I've had many engineers come to me asking for better specifications over the years. The specs are too vague or the design didn't account for certain states. Sometimes it's the client asking why the developer didn't "just do this." Sound familiar?
When we began taking projects at Cause of a Kind years ago, I always ran them the way every agency I'd ever worked at ran them. A designer works with the client, they come up with a design, two rounds of revisions, then it gets handed off for implementation.
Great designers will provide some type of functional spec along with their designs with a few screens outlining all of the different states. Let's assume this is the case always. You get a perfect design that the client loves and a very detailed functional spec with it.
There's an important piece here that in all my years I've only had one developer ever ask me. It was a few weeks into a project and they said, "could you take a few minutes to just explain the business this product serves?"
I was blown away, how did I just assume that by looking at the design the business case was clear? I had been with the client from the discovery right through the design phase, which allowed my mind to fill in all the blanks because of the shared context.
My knowledge of the business case influenced my interpretation of the design. Would that drop down be aggregating user entered fields or are these a fixed set of enumerable values? It's a question I didn't ask because I knew they were fixed to the business itself.
Even with great functional specs we come across these small details constantly during implementation. When timelines get tight and it's time to decide what features to cut or make simpler we have to make tradeoffs. How can good tradeoffs be made without business context?
It was clear that developers can not just come into a project at the end. That missing context has them coding with blinders on. Some developers come from entirely different worlds where the business case is not so implicit in their culture. The explanation is key to execution.
This is when I discovered the process of user story mapping.
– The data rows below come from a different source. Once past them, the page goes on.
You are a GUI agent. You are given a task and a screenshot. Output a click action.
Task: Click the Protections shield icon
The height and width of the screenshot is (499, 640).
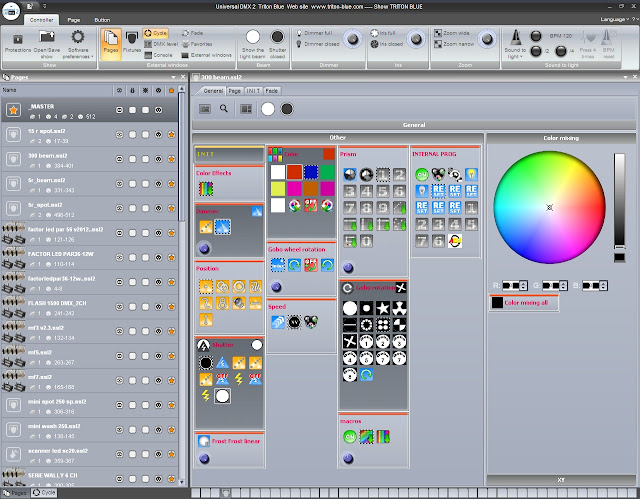pyautogui.click(x=17, y=39)
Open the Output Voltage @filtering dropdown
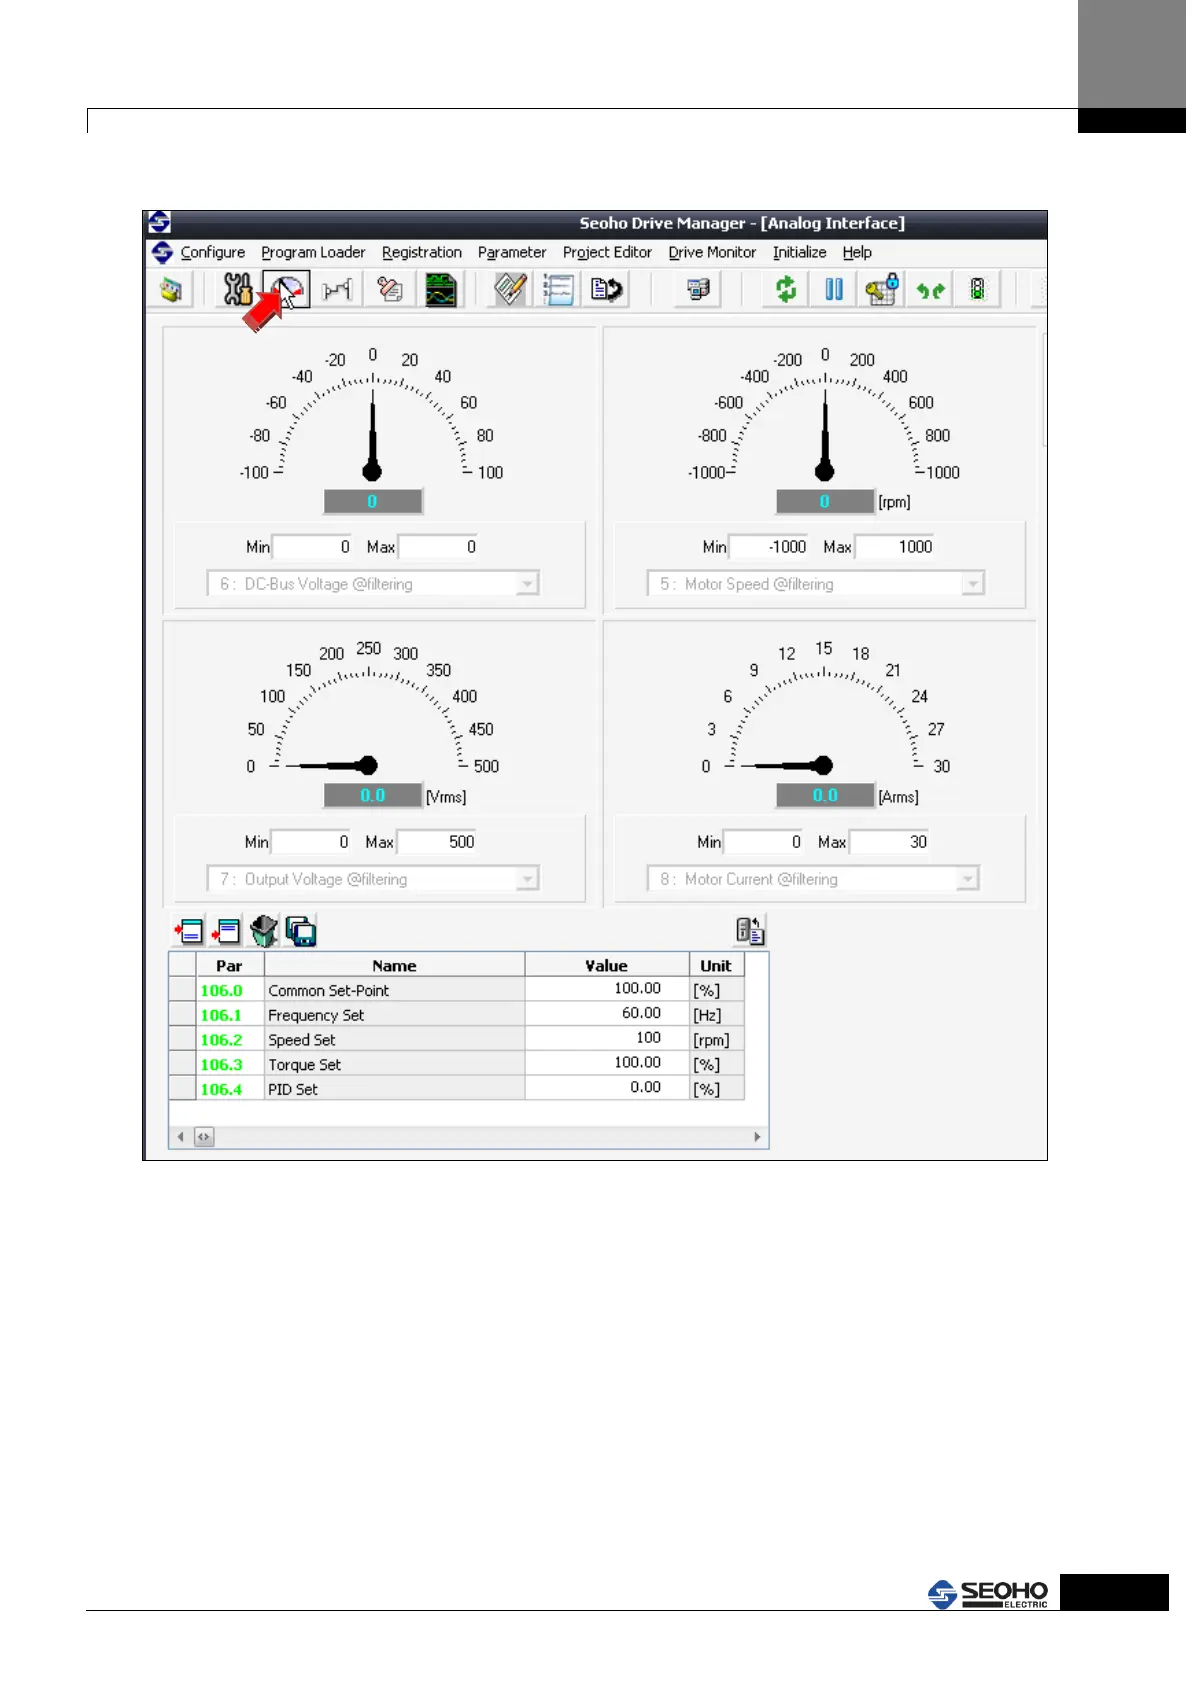 click(527, 879)
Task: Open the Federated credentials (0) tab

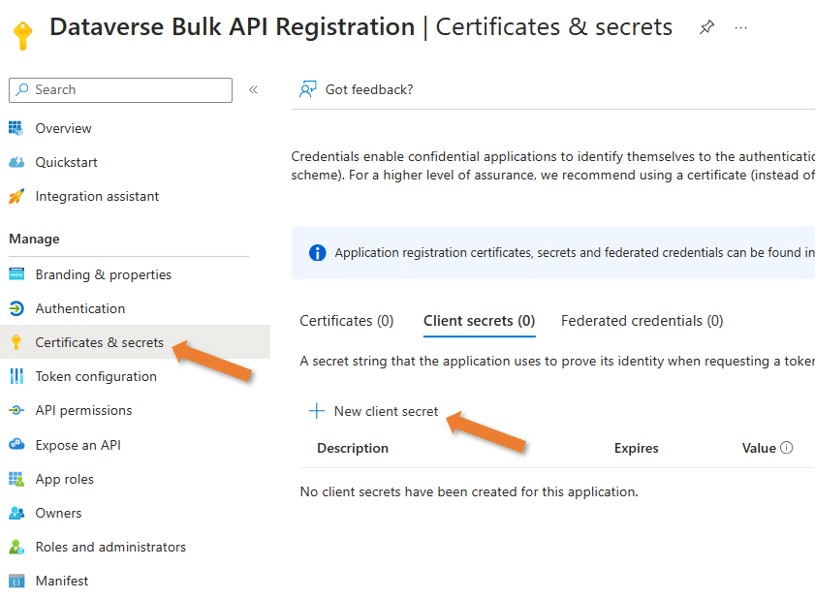Action: [x=642, y=321]
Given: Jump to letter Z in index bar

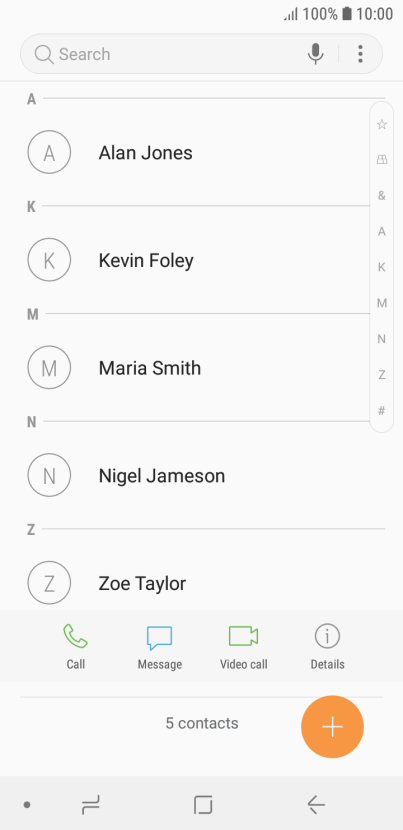Looking at the screenshot, I should [381, 375].
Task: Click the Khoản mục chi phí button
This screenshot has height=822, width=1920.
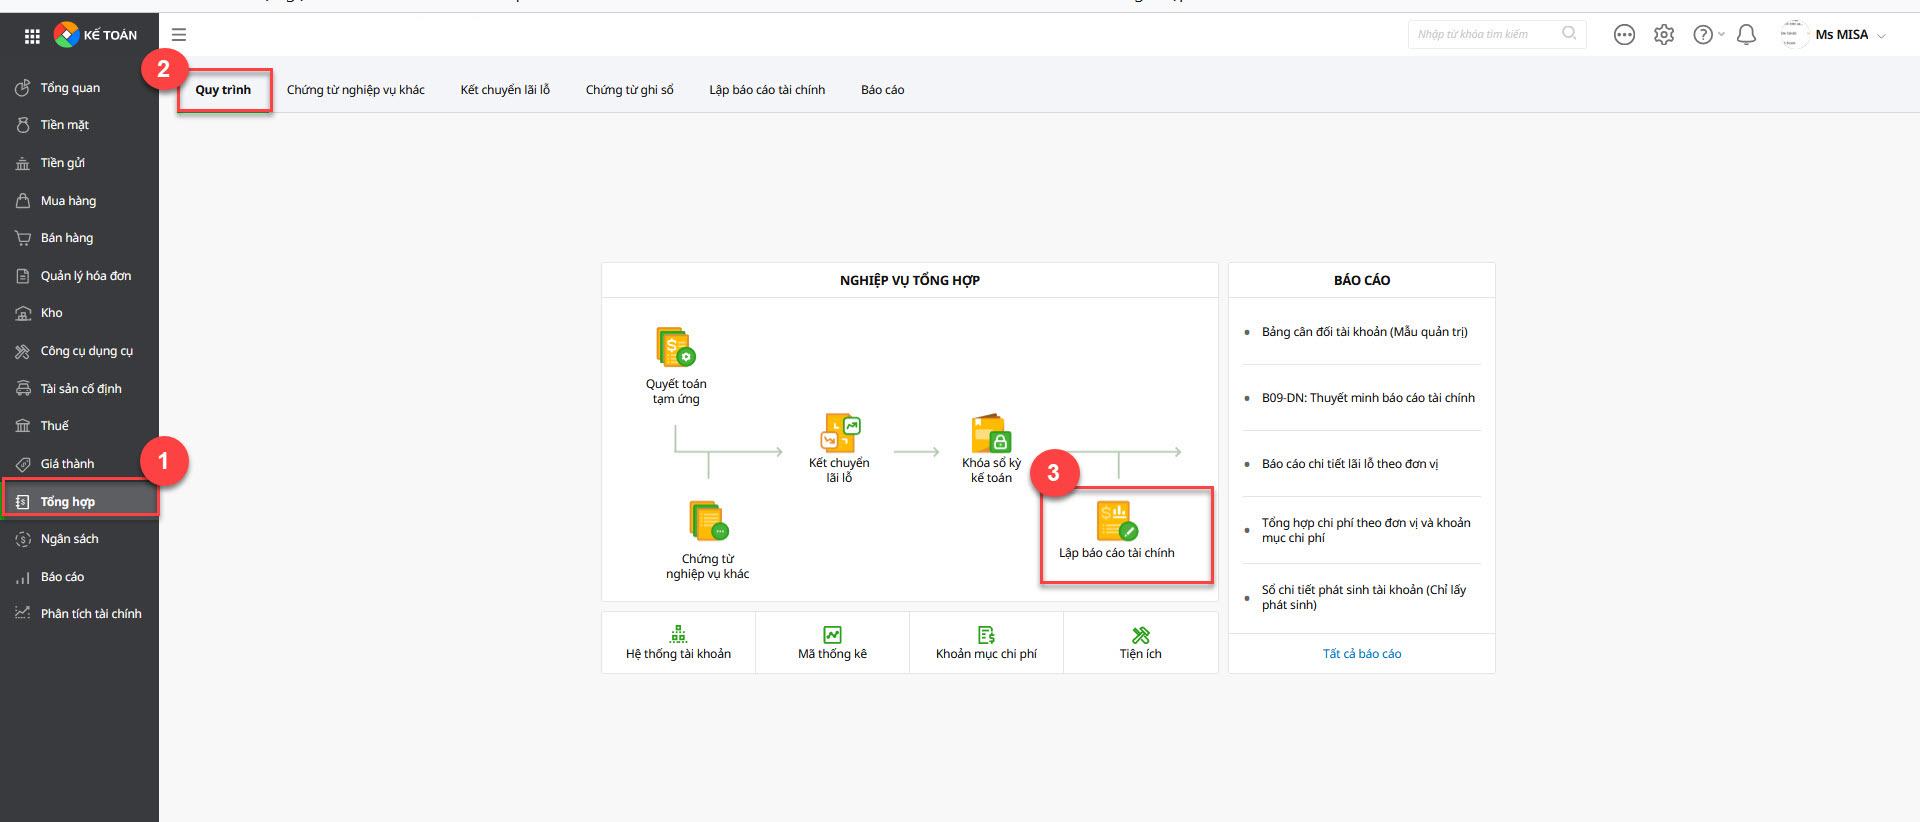Action: pos(986,643)
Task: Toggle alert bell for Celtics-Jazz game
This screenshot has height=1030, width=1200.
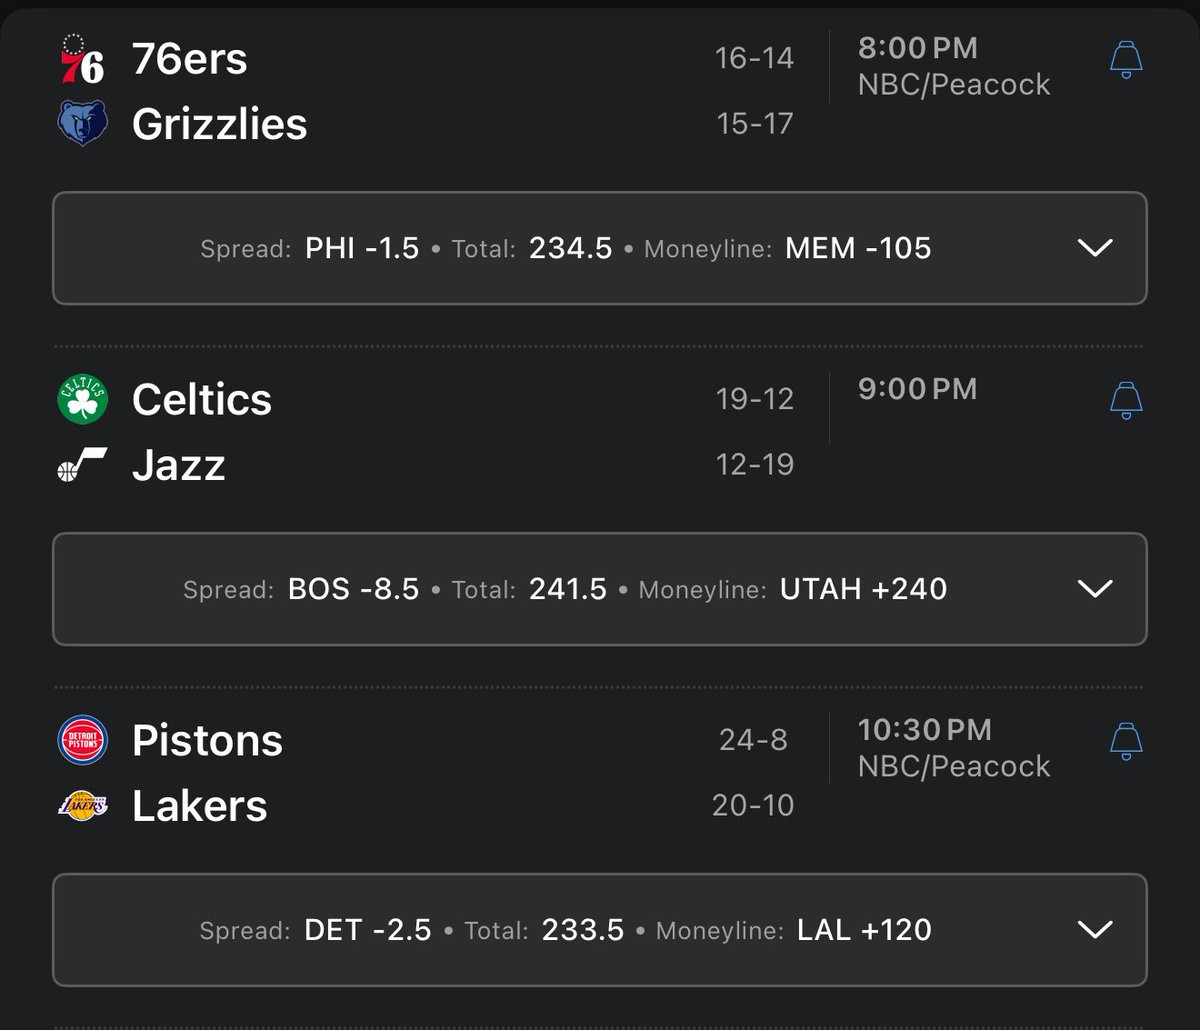Action: [x=1126, y=400]
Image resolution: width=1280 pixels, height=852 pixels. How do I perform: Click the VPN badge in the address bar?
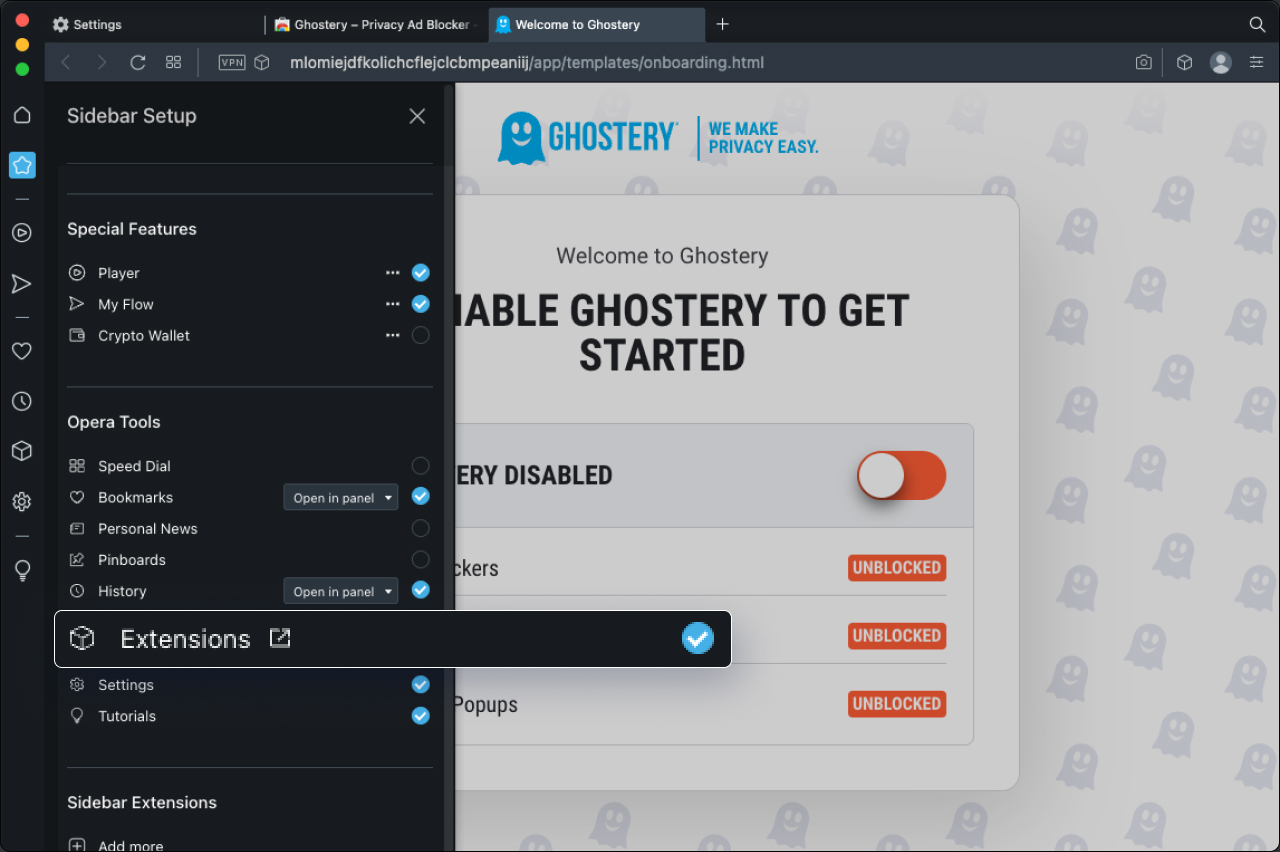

This is the part of the discovery phase where we all get together and map the various users and the actions they take in the use of the product we are building. They give us all shared understanding.
This is also a great place for stake holders, designers, and developers to come together to build a reasonable feature set. How often are we given designs that appear to be FAR beyond the scope of what is possible in a few sprints? I'd say this is the norm in agencies.
Most of the time stake holders pine over the design and add features trying to get everything into the first version. They want to SEE their final vision. Then developers are left to frantically implement or make tradeoffs during implementation.
Then the ping pong begins between the stake holders, the designers, and the developers. Nobody wants to kill features they fell in love with, nobody wants things to go over time. The foolish throw more developers at the problem. In then end we create stress and discontent.
In the end it's always this waterfall way of thinking that creates a process that causes a loss of context as we make our way down the chain. The process of discover, design, two rounds of revisions, build is so entrenched in agency work nobody questions it.
It all ends with a big reveal that leaves clients wanting, designers scratching their heads, and developers demoralized.
Instead we introduce the user story map early. We bring in representation from all sides of the build and we never ideate in a vacuum. When we begin working on features we do so with this shared understanding, this empowers developers to make better assumptions.
Through the course of a project timelines are always going to change. This is the norm. There is always MORE software to build. The key is empowering the people working on the project at every step to ask the right questions and make informed decisions.
Everyone knows that we will need to make tradeoffs, to the feature set, to the design, to the code itself. What we want is to make tradeoffs we can collectively agree make sense given the problem we are all here to solve.